◆ **How to complete this task**: Below are some records. Print all of them exactly as they appear.
____ Entries supplied
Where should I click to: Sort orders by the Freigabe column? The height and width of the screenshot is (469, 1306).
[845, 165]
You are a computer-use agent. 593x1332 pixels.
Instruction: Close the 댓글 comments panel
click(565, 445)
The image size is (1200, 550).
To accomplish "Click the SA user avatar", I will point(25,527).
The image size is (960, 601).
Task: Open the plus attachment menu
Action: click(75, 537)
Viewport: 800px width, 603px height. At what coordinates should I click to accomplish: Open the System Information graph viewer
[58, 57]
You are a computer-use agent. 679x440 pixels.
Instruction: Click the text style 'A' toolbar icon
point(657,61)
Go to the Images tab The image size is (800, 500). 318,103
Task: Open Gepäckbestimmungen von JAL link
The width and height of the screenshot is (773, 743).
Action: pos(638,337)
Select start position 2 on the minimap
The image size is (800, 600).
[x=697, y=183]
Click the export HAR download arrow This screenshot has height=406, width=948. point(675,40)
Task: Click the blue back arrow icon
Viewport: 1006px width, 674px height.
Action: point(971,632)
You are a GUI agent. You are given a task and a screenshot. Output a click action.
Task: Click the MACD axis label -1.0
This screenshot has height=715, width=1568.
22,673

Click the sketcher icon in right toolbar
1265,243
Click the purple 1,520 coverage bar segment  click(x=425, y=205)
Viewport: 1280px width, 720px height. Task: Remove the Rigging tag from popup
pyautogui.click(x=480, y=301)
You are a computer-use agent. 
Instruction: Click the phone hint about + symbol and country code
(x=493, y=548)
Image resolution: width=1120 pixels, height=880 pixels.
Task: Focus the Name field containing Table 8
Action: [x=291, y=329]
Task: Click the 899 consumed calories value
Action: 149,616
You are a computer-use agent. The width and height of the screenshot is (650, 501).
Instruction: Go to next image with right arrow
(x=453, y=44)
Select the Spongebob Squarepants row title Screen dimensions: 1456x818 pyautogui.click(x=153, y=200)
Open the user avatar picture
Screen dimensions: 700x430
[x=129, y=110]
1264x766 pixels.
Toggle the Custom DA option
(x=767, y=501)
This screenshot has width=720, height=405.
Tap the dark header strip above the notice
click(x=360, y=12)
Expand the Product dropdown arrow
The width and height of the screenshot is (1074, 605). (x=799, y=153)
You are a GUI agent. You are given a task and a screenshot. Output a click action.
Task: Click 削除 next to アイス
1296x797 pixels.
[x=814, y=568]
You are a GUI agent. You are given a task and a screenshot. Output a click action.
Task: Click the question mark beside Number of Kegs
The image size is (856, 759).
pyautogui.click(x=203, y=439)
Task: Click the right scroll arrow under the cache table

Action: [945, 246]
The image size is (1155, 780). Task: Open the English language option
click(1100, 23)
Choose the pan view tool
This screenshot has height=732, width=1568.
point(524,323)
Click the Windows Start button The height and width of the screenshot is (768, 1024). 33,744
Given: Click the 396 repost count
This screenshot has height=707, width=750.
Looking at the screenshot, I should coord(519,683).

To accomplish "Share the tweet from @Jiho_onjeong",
________
◆ **Result of the task**:
Where should I click to: Sort orders by the Freigabe column? The height and width of the screenshot is (469, 1306).
[845, 165]
You are a computer-use agent. 593x1332 pixels.
Instruction: Close the 댓글 comments panel
click(565, 445)
The image size is (1200, 550).
To accomplish "Click the SA user avatar", I will point(25,527).
The image size is (960, 601).
Task: Open the plus attachment menu
Action: click(75, 537)
Viewport: 800px width, 603px height. At what coordinates should I click to accomplish: Open the System Information graph viewer
[58, 57]
You are a computer-use agent. 679x440 pixels.
Instruction: Click the text style 'A' toolbar icon
point(657,61)
Go to the Images tab The image size is (800, 500). 318,103
Task: Open Gepäckbestimmungen von JAL link
The width and height of the screenshot is (773, 743).
Action: pos(638,337)
Select start position 2 on the minimap
The image size is (800, 600).
[x=697, y=183]
Click the export HAR download arrow This screenshot has height=406, width=948. point(675,40)
Task: Click the blue back arrow icon
Viewport: 1006px width, 674px height.
Action: point(971,632)
You are a GUI agent. You are given a task and a screenshot. Output a click action.
Task: Click the MACD axis label -1.0
This screenshot has height=715, width=1568.
22,673

Click the sketcher icon in right toolbar
1265,243
Click the purple 1,520 coverage bar segment  click(x=425, y=205)
Viewport: 1280px width, 720px height. Task: Remove the Rigging tag from popup
pyautogui.click(x=480, y=301)
You are a computer-use agent. 
Instruction: Click the phone hint about + symbol and country code
(x=493, y=548)
Image resolution: width=1120 pixels, height=880 pixels.
Task: Focus the Name field containing Table 8
Action: [x=291, y=329]
Task: Click the 899 consumed calories value
Action: 149,616
You are a computer-use agent. The width and height of the screenshot is (650, 501).
Instruction: Go to next image with right arrow
(x=453, y=44)
Select the Spongebob Squarepants row title Screen dimensions: 1456x818 pyautogui.click(x=153, y=200)
Open the user avatar picture
Screen dimensions: 700x430
[x=129, y=110]
1264x766 pixels.
Toggle the Custom DA option
(x=767, y=501)
This screenshot has width=720, height=405.
Tap the dark header strip above the notice
click(x=360, y=12)
Expand the Product dropdown arrow
The width and height of the screenshot is (1074, 605). (x=799, y=153)
You are a GUI agent. You are given a task and a screenshot. Output a click action.
Task: Click 削除 next to アイス
1296x797 pixels.
[x=814, y=568]
You are a GUI agent. You are given a task and a screenshot. Output a click action.
Task: Click the question mark beside Number of Kegs
The image size is (856, 759).
pyautogui.click(x=203, y=439)
Task: Click the right scroll arrow under the cache table

Action: [945, 246]
The image size is (1155, 780). Task: Open the English language option
click(1100, 23)
Choose the pan view tool
This screenshot has height=732, width=1568.
point(524,323)
Click the Windows Start button The height and width of the screenshot is (768, 1024). 33,744
Given: Click the 396 repost count
This screenshot has height=707, width=750.
Looking at the screenshot, I should coord(519,683).

To accomplish "Share the tweet from @Jiho_onjeong",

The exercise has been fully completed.